- From: Martin Thomson <martin.thomson@gmail.com>
- Date: Mon, 16 Mar 2015 15:51:53 -0700
- To: Tim Berners-Lee <timbl@w3.org>
- Cc: Anne van Kesteren <annevk@annevk.nl>, Public TAG List <www-tag@w3.org>, Mark Nottingham <mnot@mnot.net>
On 16 March 2015 at 12:39, Tim Berners-Lee <timbl@w3.org> wrote: > It seems simpler and more powerful to just extend the current origin policy but introduce the '/' as well as the DNS '.' in the hierarchy of origins. Certainly simpler, but how do you plan to deal with legacy content. I guess that the only way you can is to have parent origins disable privileges for children in a declarative fashion. i.e., https://example.com/ can say that https://example.com/foo/ can't have its toys. The inverse causes existing things to break.

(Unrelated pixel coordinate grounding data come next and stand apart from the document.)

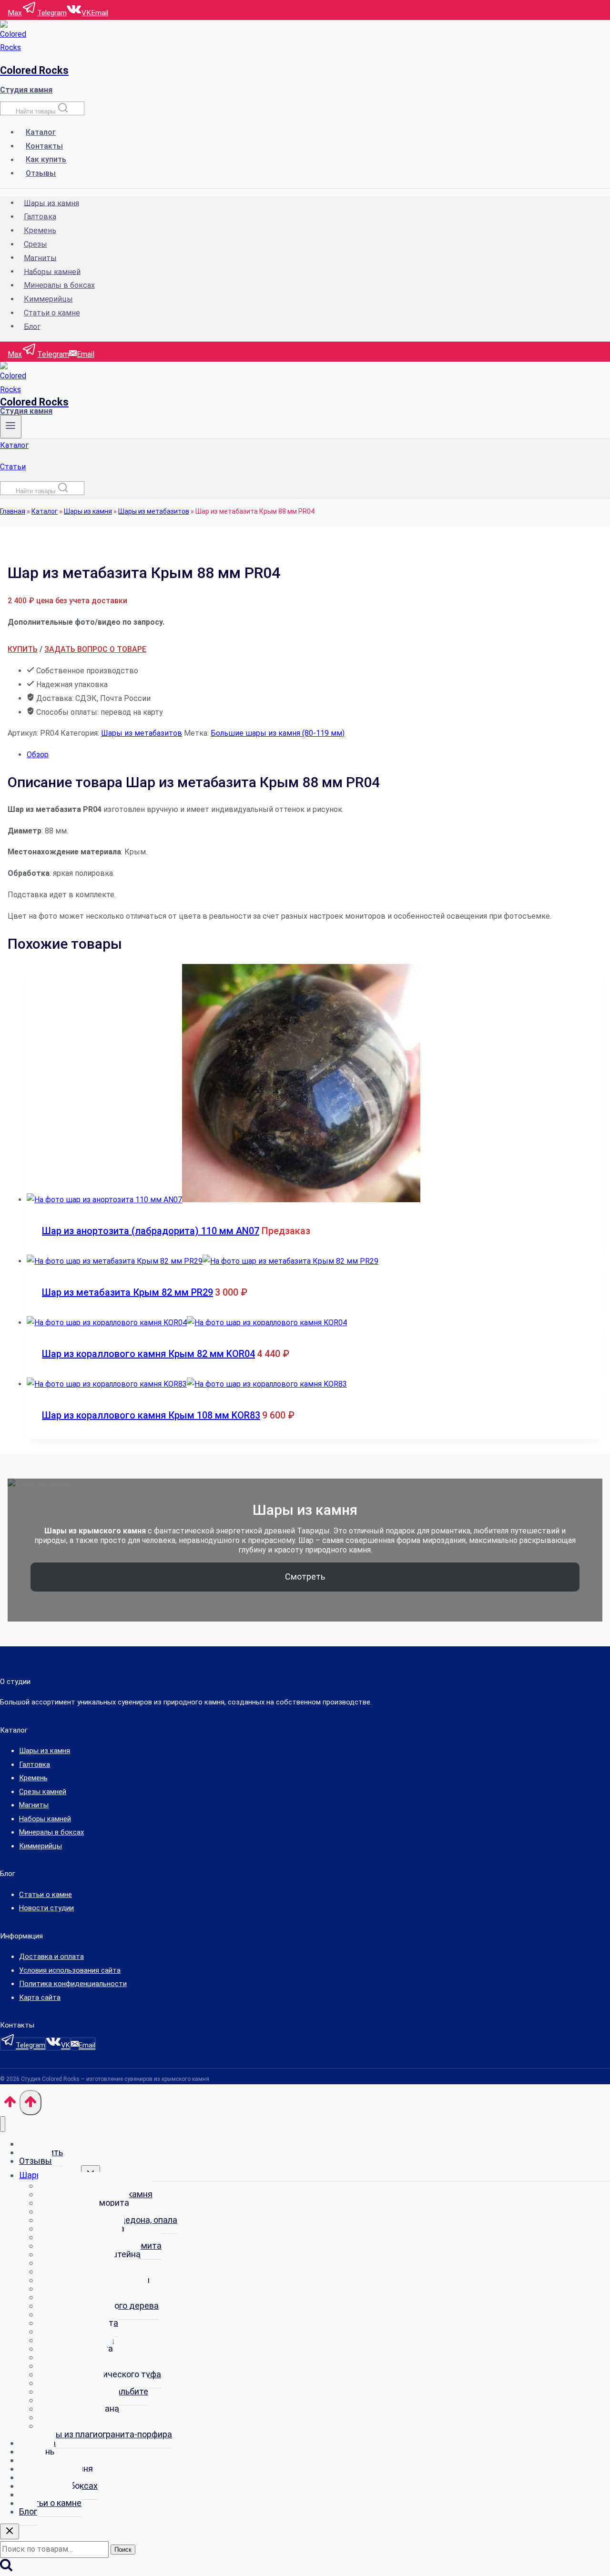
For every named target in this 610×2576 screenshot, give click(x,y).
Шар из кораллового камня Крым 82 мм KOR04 (148, 1353)
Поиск (123, 2549)
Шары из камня (51, 202)
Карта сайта (40, 1997)
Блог (32, 326)
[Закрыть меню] (2, 2124)
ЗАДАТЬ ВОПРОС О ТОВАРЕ (95, 649)
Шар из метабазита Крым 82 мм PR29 (127, 1292)
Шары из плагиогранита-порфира (105, 2434)
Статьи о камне (52, 312)
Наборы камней (52, 271)
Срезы (35, 244)
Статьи (13, 466)
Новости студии (46, 1908)
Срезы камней (42, 1791)
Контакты (44, 146)
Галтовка (40, 216)
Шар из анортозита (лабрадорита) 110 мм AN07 (150, 1231)
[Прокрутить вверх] (10, 2105)
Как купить (46, 159)
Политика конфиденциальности (73, 1983)
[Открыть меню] (10, 426)
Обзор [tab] (38, 754)
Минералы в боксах (59, 285)
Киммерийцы (48, 299)
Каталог (41, 132)
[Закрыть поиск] (9, 2531)
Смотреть (305, 1577)
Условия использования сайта (70, 1970)
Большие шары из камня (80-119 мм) (278, 733)
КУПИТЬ (23, 649)
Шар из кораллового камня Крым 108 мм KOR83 (151, 1415)
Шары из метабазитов (153, 511)
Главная (12, 511)
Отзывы (41, 173)
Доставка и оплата (51, 1956)
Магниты (40, 257)
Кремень (40, 230)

For a lot of cases, that means you'd need a combination of a blanket down-privilege statement, plus some selective up-privilege clauses. github.com/admin/ has all the rights, but github.com/user/project doesn't. BTW, I don't find the github example especially compelling, because I don't believe that github wants to cede control over project pages entirely, just the public spaces that they (currently) provide on github.io.